In his presentation, he covers a five-step process to optimize lead management, get marketing and sales alignment, and make the most of your entire sales funnel.

Step 1: Refine universal lead definition of “sales-ready”

Many organizations struggle with the exact definition of “lead”. And the biggest difference of opinion usually lies between sales and marketing. The question marketers should be asking is: What do salespeople really want? What do they need in order to sell?

Salespeople need to manage their precious time. They are acutely aware of the relationship between it and value to the company.  A rep has to continuously ask him or herself: what is the probability of this deal closing, and what is the value?

Sales-ready can be defined in many ways. SiriusDecisions, for example, presents a Spectrum of Sales Readiness consisting of five distinct levels, ranging from Level 1: a response to a marketing campaign, to Level 5: the individual has responsibility, budget and timeline to make the purchase.

Step 2: Qualify Leads Based on a Universal Lead Definition (ULD)

Regardless of the model you choose, it is vital that this choice is made jointly by sales and marketing. Effective demand generation teams will often have an internal, documented Service Level Agreement (SLA) between the two departments, an agreement which defines what a lead is, who follows up, how the lead engagement takes place, and how quickly a lead must be processed.

Once a common lead definition has been found, it is the marketing team’s responsibility to filter leads based on their qualification against that definition. To get there, remember:

  • Less is more
  • Consolidate and centralize inquiry information
  • Pick up the phone and qualify prospective leads
  • Clear hand-off on every lead
  • Measure sales pursuit on every lead

Marketing automation and lead scoring lay the foundation for lead qualification, allowing the marketer to automatically assess leads for sales readiness. But your tele-qualification team, a.k.a. sales development reps, will play a key role in ultimately qualifying leads for sales. The human, qualitative interpretation, will fill in any gaps that automated measurement isn’t able to fill.
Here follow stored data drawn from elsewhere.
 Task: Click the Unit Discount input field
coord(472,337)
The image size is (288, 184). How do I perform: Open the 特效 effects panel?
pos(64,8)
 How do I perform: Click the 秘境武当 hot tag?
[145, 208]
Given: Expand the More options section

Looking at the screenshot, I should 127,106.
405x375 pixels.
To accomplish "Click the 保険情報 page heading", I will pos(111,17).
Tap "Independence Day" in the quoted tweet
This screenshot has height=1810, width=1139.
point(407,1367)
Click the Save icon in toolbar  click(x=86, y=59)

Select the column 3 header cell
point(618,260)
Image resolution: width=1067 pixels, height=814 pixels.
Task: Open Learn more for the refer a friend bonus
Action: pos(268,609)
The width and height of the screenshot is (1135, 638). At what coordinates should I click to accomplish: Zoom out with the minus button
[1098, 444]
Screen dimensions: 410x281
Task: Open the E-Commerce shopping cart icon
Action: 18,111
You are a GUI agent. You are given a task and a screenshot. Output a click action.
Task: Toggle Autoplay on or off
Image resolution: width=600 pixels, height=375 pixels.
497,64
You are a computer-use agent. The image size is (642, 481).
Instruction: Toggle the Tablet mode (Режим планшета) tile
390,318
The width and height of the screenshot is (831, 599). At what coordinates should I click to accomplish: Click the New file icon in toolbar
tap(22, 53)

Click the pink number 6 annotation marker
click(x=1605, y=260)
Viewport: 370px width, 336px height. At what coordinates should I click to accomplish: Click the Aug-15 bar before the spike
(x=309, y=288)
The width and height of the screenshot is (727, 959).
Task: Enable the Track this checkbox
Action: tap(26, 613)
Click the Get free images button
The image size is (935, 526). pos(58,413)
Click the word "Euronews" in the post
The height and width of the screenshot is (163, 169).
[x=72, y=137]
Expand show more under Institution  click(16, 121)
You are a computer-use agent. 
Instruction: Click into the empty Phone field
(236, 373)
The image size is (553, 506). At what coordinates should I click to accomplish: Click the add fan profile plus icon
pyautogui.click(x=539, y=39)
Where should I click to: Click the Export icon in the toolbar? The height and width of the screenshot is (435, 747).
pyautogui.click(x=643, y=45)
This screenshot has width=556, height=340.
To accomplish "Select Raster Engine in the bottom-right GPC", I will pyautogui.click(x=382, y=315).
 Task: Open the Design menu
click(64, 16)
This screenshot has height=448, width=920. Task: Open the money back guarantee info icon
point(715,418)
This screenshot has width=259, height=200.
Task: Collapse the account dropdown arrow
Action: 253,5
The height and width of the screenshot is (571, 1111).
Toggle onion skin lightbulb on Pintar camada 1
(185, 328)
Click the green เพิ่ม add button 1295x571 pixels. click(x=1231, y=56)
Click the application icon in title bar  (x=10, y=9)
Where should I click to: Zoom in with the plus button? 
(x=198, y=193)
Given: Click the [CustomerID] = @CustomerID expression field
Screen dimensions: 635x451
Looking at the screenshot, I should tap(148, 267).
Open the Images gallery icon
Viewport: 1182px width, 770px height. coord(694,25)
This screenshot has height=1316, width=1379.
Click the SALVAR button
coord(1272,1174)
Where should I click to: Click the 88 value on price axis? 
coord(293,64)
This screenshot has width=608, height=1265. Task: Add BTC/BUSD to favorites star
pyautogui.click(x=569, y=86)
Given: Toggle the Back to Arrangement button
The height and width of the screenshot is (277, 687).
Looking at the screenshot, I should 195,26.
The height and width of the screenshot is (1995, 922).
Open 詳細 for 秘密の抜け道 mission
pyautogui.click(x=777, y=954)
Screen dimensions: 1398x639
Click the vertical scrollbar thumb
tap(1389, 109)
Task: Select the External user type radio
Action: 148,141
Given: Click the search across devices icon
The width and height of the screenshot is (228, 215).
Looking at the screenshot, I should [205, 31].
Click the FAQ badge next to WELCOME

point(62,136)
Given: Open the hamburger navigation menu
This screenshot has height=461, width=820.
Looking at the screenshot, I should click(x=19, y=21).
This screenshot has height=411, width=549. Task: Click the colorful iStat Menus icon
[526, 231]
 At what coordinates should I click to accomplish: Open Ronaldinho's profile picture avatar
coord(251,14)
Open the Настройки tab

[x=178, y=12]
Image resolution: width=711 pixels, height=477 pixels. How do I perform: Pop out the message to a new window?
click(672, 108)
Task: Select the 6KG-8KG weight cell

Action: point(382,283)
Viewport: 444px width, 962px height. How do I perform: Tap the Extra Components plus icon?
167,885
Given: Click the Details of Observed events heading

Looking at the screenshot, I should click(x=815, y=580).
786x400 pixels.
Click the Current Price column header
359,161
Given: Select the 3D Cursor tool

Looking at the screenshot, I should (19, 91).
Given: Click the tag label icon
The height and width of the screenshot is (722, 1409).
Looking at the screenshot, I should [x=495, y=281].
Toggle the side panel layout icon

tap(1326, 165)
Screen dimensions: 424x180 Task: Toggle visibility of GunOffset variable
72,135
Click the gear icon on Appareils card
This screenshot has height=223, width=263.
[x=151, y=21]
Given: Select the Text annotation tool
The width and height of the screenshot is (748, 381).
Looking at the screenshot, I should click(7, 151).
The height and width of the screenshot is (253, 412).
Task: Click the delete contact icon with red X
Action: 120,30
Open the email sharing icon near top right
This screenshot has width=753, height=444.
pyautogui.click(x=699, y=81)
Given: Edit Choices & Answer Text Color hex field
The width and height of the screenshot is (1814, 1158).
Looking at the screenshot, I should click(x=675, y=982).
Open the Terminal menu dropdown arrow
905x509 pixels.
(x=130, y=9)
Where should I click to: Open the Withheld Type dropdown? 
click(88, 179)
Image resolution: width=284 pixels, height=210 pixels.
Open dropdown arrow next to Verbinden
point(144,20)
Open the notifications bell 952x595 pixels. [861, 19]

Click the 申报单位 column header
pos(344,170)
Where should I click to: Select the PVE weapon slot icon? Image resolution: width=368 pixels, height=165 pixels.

Step 3: Nurture early stage leads until “sales-ready”

What do we do with the leads that didn’t meet the sales-ready definition?

According to Brian Carroll, lead nurturing is “the process of having a relevant, consistent dialog with viable potential customers, regardless of their timing to buy.” With lead nurturing, you are strengthening the relationship you have with future customers. You add value, even if they never buy from you.

In order to nurture effectively, offer leads content which is relative to their needs at any given time. This is best done by segmenting lead lists for nurturing tracks based on, e.g. role, industry, company size, or lead source.

And remember that in B2B, you nurture organizations, not people. By providing an individual with meaningful information, you are helping that person have meaningful dialogue with others in that organization.

Step 4: Define hand-off process from Marketing to Sales

The hand-off between marketing and sales is one of the easiest things to mess up in the demand generation process. As in a relay race, the lead hand-off between marketing and sales should be an actual hand-off, not a toss.  Problem is, sales reps can often earn more by closing an existing deal than creating a new opportunity. In order to make the lead transition as smooth as possible, have a documented process, a process which is agreed upon by both sales and marketing.

Step 5: Close the loop via Sales and Marketing “huddles”

How well would a football team do without huddles between plays?

Effective sales and marketing organizations are ones that communicate well. And this can’t be achieved through software alone. Hold meetings to gauge progress and celebrate joint successes. Both marketing and sales must ask: what are the things we should start doing?

These five steps, when built in succession, will increase sales and marketing effectiveness, and maximize your company’s opportunity in the entire sales funnel.